(Dataset rows)
• • •
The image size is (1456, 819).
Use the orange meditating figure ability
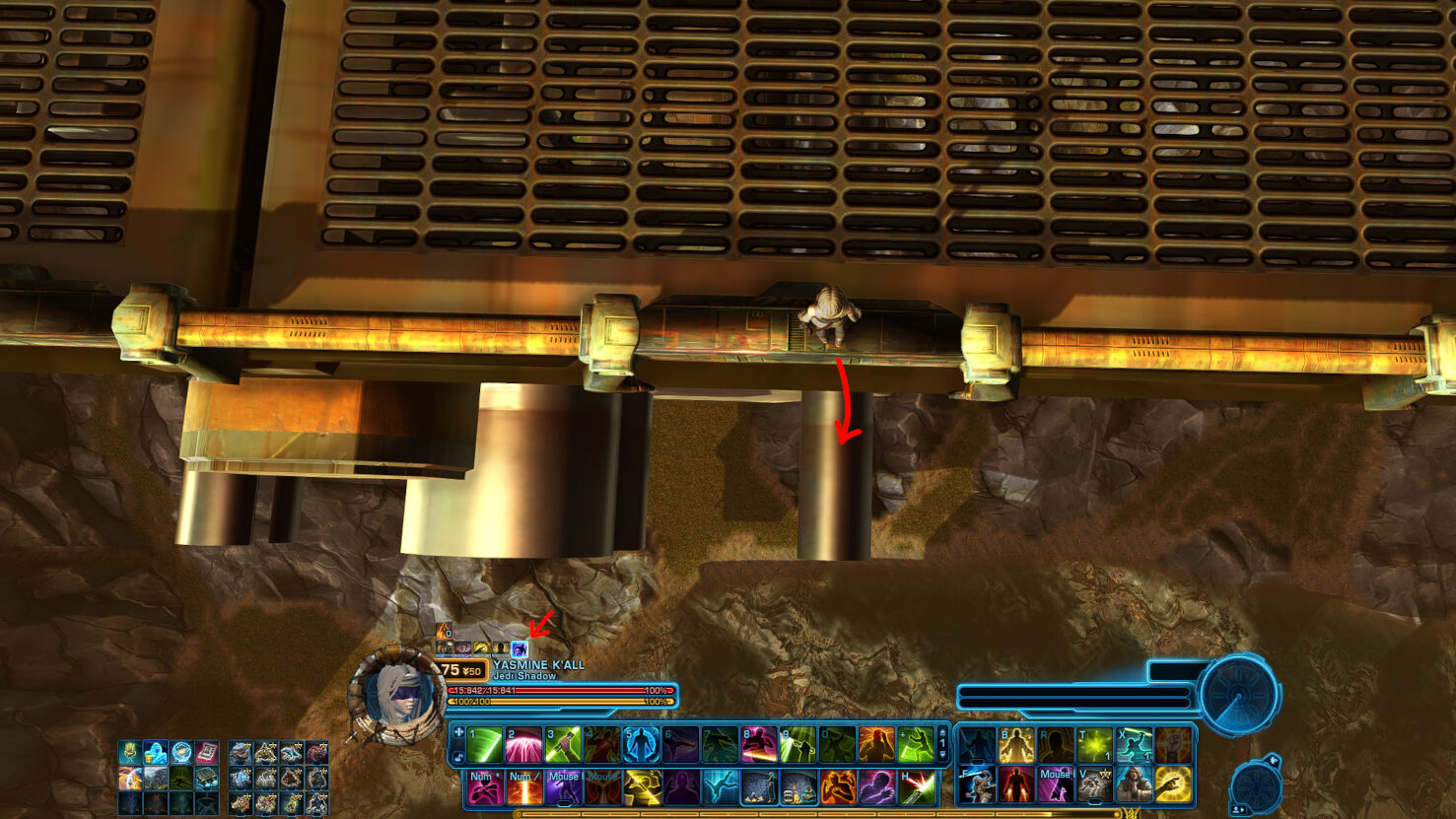click(876, 745)

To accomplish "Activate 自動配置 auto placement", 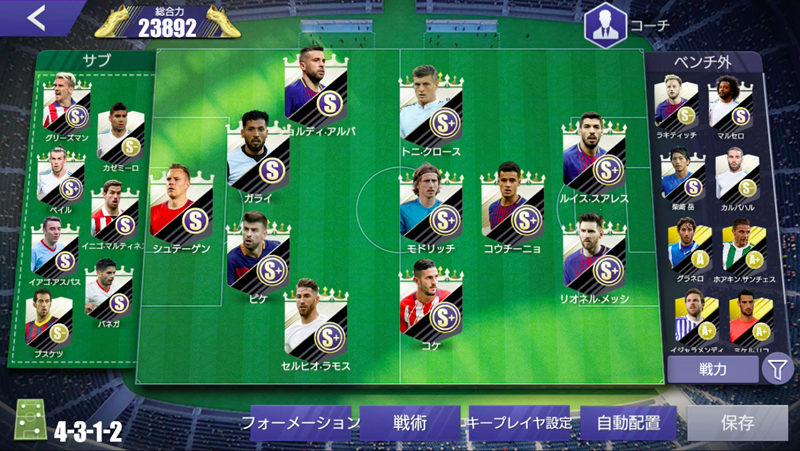I will (630, 422).
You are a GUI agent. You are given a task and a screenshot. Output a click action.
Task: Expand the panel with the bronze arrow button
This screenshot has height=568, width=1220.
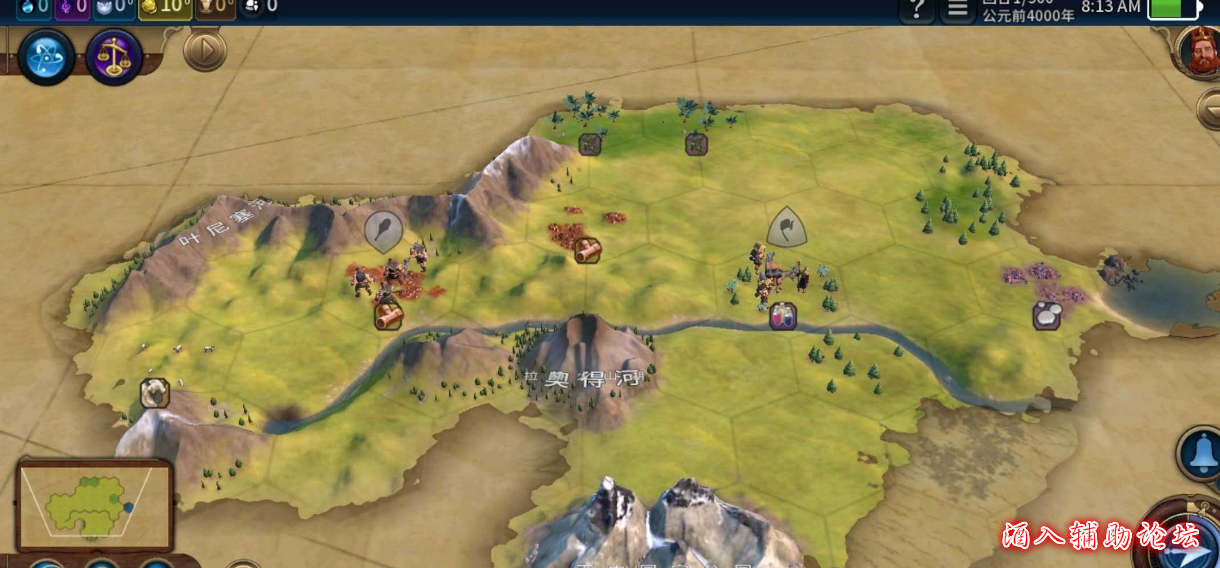click(205, 50)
• • •
■ Problem ■
Rewrite the material from the line containing "You are a GUI" through the end of the material, inclusive, switching "bronze" to "copper" and changing nothing else. Leave the pictures out.

■ Response below ■
You are a GUI agent. You are given a task and a screenshot. Output a click action.
Task: Expand the panel with the copper arrow button
This screenshot has height=568, width=1220.
click(205, 50)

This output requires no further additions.